Recently I asked the question: “How long till bitcoin replaces cold hard cash?” The answer is: Sooner than you might think, though I’m using “bitcoin” here as a proxy for all digital currencies.

Cointelegraph reports that the Bank of Korea (BOK) announced that it’s looking into using blockchain technology and cryptocurrencies for all transactions. Such a move, according to the bank, would improve customer convenience and eliminate the cost of producing physical bills and coins.

The BOK has already set up an organization to research digital currencies and the possible ramifications of transitioning to a completely cashless society—something the Korean government has had its eye on since at least 2016.
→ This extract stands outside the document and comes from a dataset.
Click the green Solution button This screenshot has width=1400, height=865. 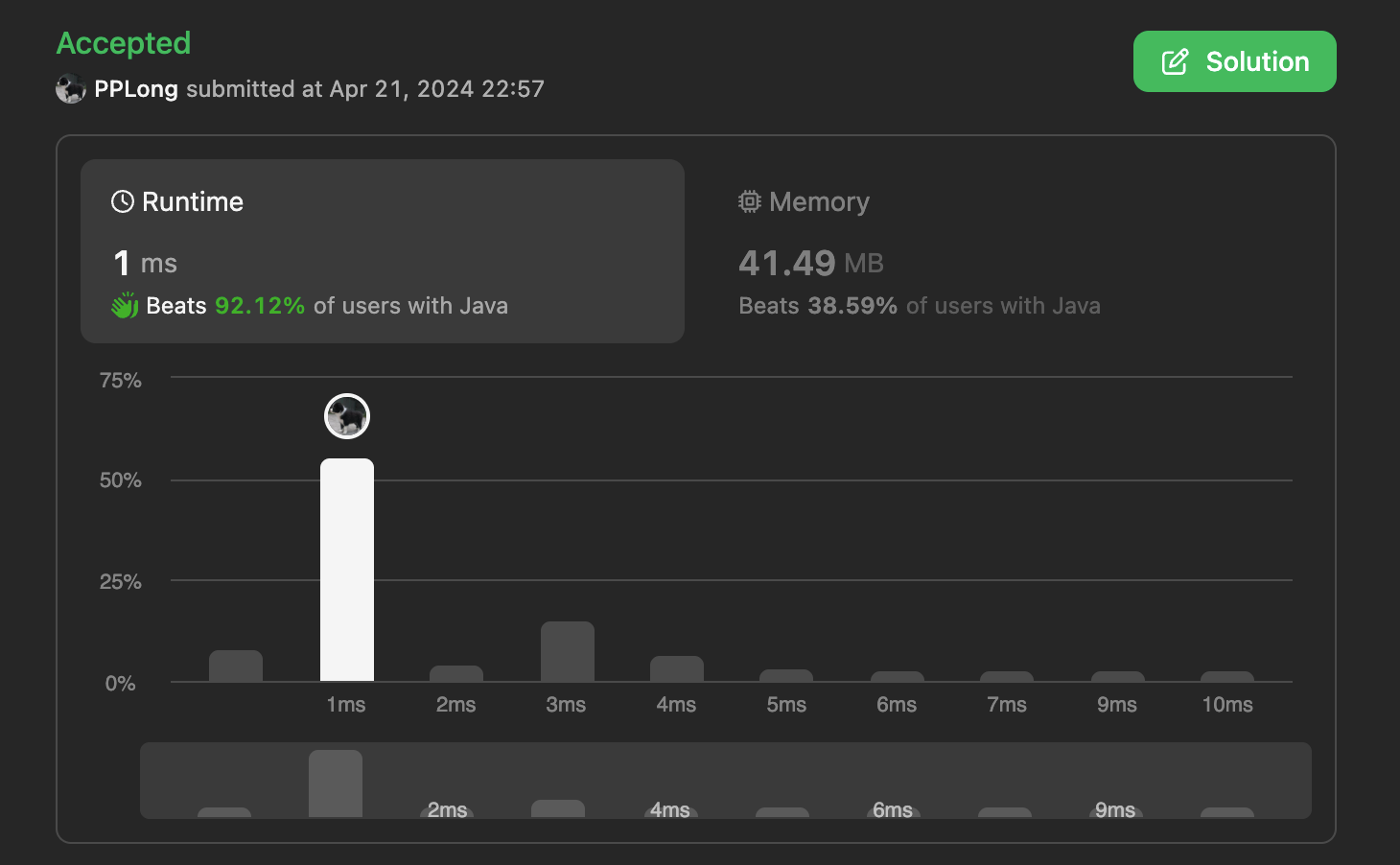pos(1234,61)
Cryptocurencies will be used extensively across South Korea by the end of the year

Adoption is happening much faster than expected. Last month, the country’s leading crypto exchange, Bithumb, and Korea Pay Services, a mobile payment service provider, said they would work together to make crypto transactions available at thousands of stores and outlets.

According to the Korea Times, virtual currency payments will be made available at as many as 6,000 store locations across the country in the first half of 2018. By the end of the year, 2,000 more locations will come online.

Chinese Equities Have Outperformed Since 2001

Morningstar reports that, from March 2001 to March 2018, China stocks had the strongest annualized growth among global markets. Over the 17-year period, the MSCI China Index delivered an amazing 12.2 percent in annualized total returns, compared to the MSCI Emerging Markets Index with 10.7 percent and the MSCI World Index with 6 percent.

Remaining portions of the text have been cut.